TRAINING USING A FIVE ZONE SYSTEM
A zonal system for training is used to target specific energy systems. After we have worked out our zones we can then focus during a specific session on which energy systems we are using to stave off the dreaded “bonk” or glycogen depletion, or target specific zones to improve performance. It is a tool that enables us to pace ourselves when riding in the mountains as pace is crucial to success.
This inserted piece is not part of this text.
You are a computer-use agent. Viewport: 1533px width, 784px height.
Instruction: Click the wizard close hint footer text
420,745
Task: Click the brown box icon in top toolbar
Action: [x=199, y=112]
I use a 5 zone system as I feel its a nice number to work with that doesn’t complicate things too much but gives enough distinction, others use varying numbers of zones some Up to 12. We are going to use a % of lactic threshold (LT) to establish our zones rather than the traditional maximum heart rate zone. Ideally to test for LT we would conduct the test in lab conditions with regular blood samples being taken. We can however predict LT quite accurately.
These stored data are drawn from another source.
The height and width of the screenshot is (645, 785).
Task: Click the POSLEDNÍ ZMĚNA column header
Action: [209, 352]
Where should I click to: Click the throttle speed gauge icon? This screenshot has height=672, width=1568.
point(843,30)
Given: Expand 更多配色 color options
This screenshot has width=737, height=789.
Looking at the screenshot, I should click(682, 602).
The test on a static bike lasts around 30 mins during which you ride at your fastest sustainable pace, the last 20 mins of which we record to know your LT (Lactic Threshold).
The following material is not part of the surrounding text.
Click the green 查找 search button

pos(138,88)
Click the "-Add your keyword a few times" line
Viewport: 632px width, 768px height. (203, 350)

Here is an overview of the zones.
ZONE 1 – This is a gentle feeling zone, being 70% -76% of LT it is used as a recovery ride. Training in this zone will boost blood circulation and increase tissue healing response. Examples of a Z1 workout would be a light spin with a cadence of around 90RPM. The energy system used is aerobic IE using oxygen to breakdown fat stores.
ZONE 2 77-85% of LT training. This zone boosts endurance. As a rough guide you could chat whilst riding at this pace. It primarily targets slow twitch muscle fibers which are predominantly used for efforts greater than 2 minutes.
ZONE 3 86% – 95% of LT. This is where we start to build muscular endurance. Conversation is usually limited to 4-5 words before taking a breath. At this intensity oxygen debt increases so the body switches to using glucose as its energy source. It is not an optimum zone to be in for efficiency unless you are wanting to use it as part of a longer interval session where the interval lasts between 8-20 mins.
ZONE 4 96% – 103% of LT. This is often called the anaerobic threshold. It is the highest intensity you can recycle lactic acid as an energy source. Training at this intensity for short intervals helps improve lactate reabsorption.
ZONE 5 104% to max effort. This puts the body under stress as lactic acid is produced quickly; too fast for the body to reabsorb so the body switches from a glycolytic to a phosphagen system to provide ATP. This recruits predominantly fast twitch fibers. Within this zone you are going to be targeting explosive power and sprint speed.